## Exercise details
Render the lines from the one containing "Click the title" through the final line, both included, as a numbered list. Skip any blank lines and leave the pictures out.

------

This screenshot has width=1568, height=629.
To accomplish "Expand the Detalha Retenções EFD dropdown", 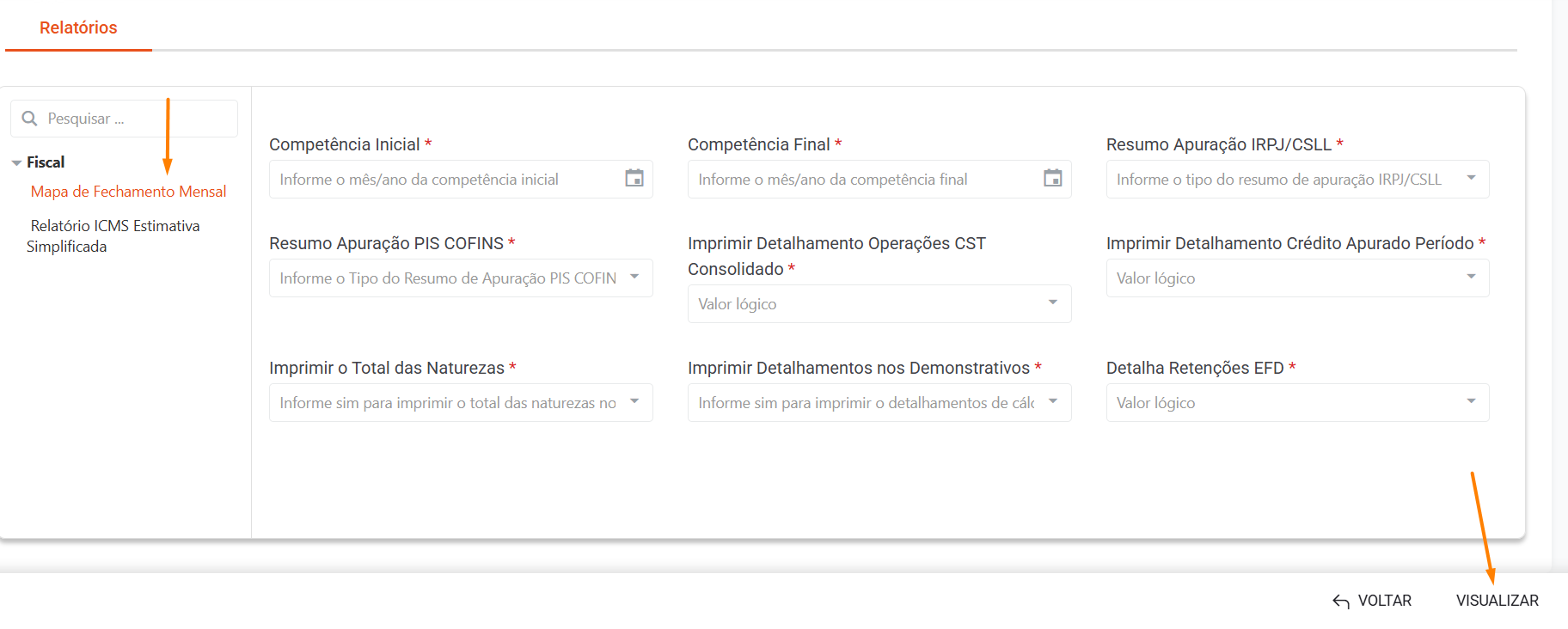I will click(1471, 402).
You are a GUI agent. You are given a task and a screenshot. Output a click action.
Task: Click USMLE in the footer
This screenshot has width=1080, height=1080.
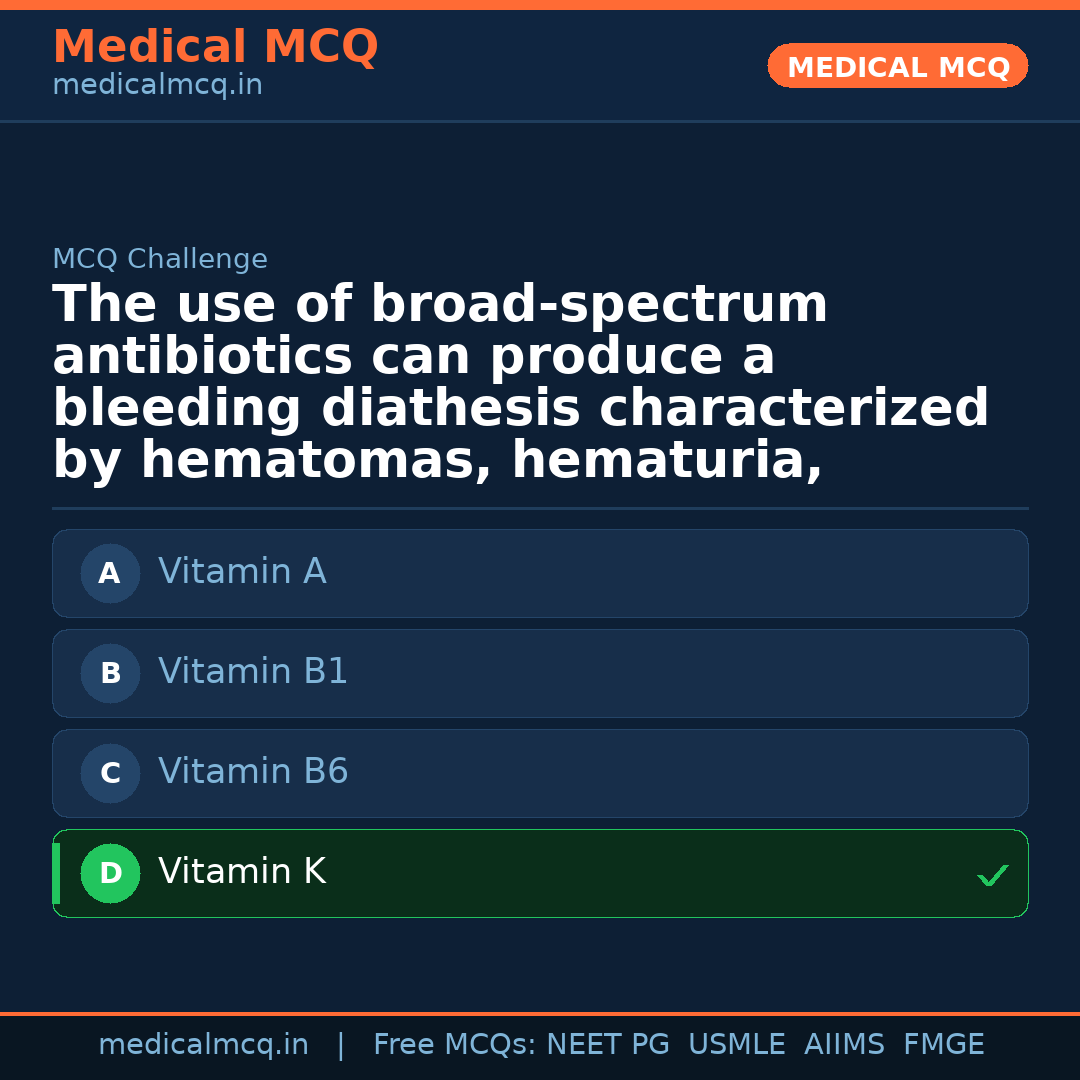click(x=736, y=1045)
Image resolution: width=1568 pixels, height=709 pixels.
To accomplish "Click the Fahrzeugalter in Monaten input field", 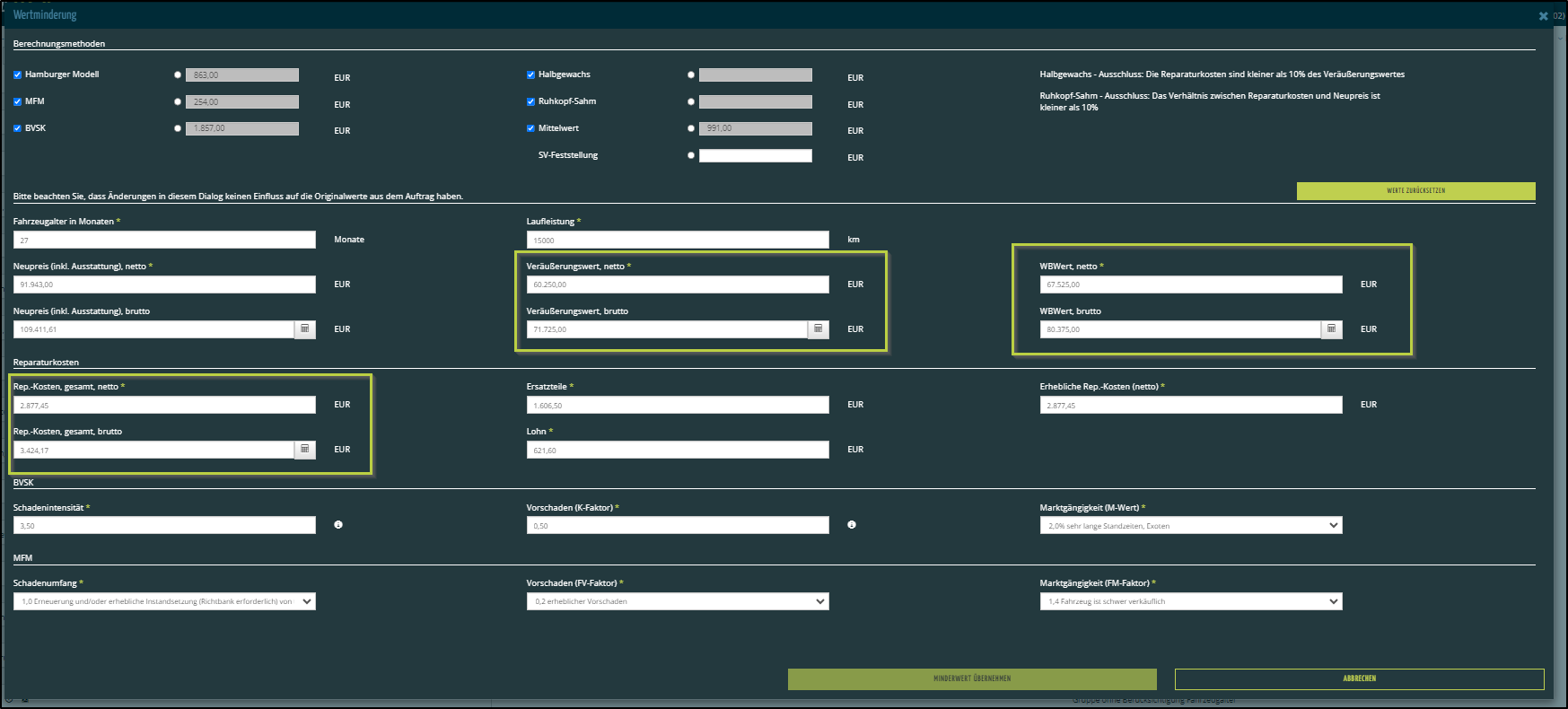I will (164, 241).

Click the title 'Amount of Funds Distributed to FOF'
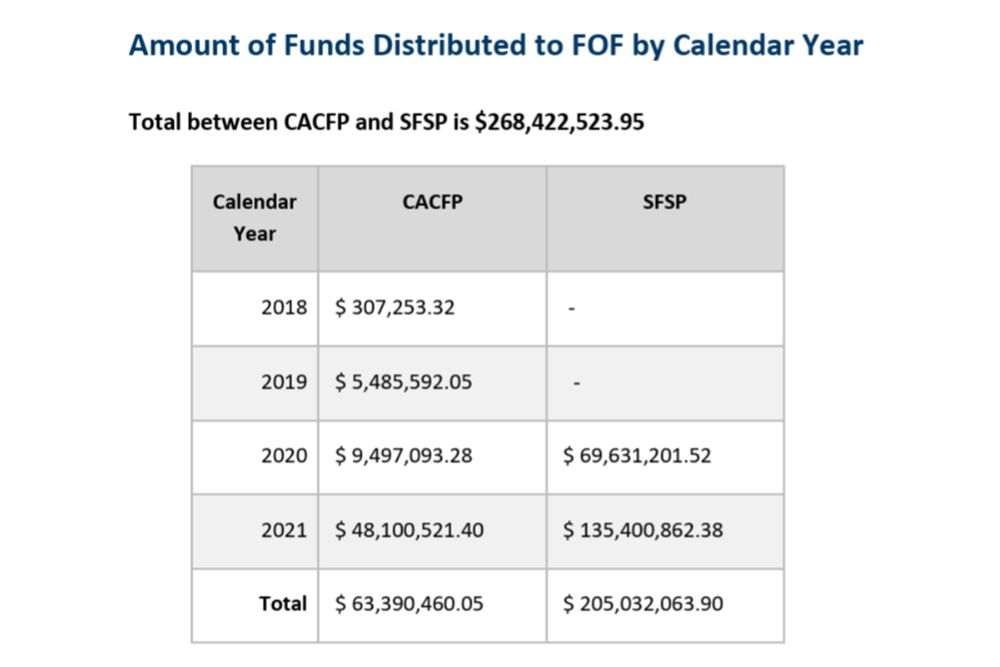pos(496,45)
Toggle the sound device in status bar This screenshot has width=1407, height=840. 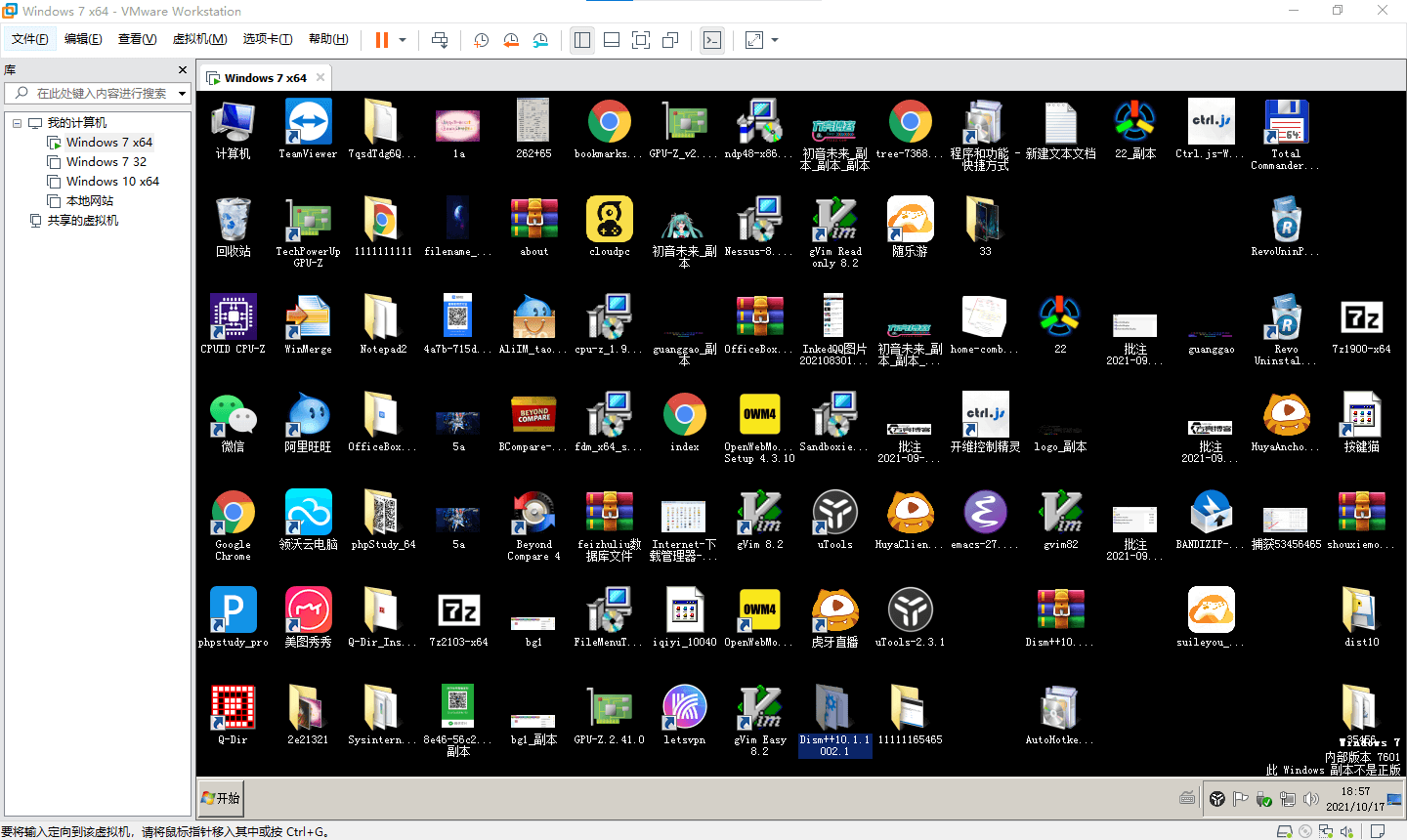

------

## Answer to this task
1. Click the title 'Amount of Funds Distributed to FOF'
2. pos(496,45)
3. Toggle the sound device in status bar This screenshot has width=1407, height=840. 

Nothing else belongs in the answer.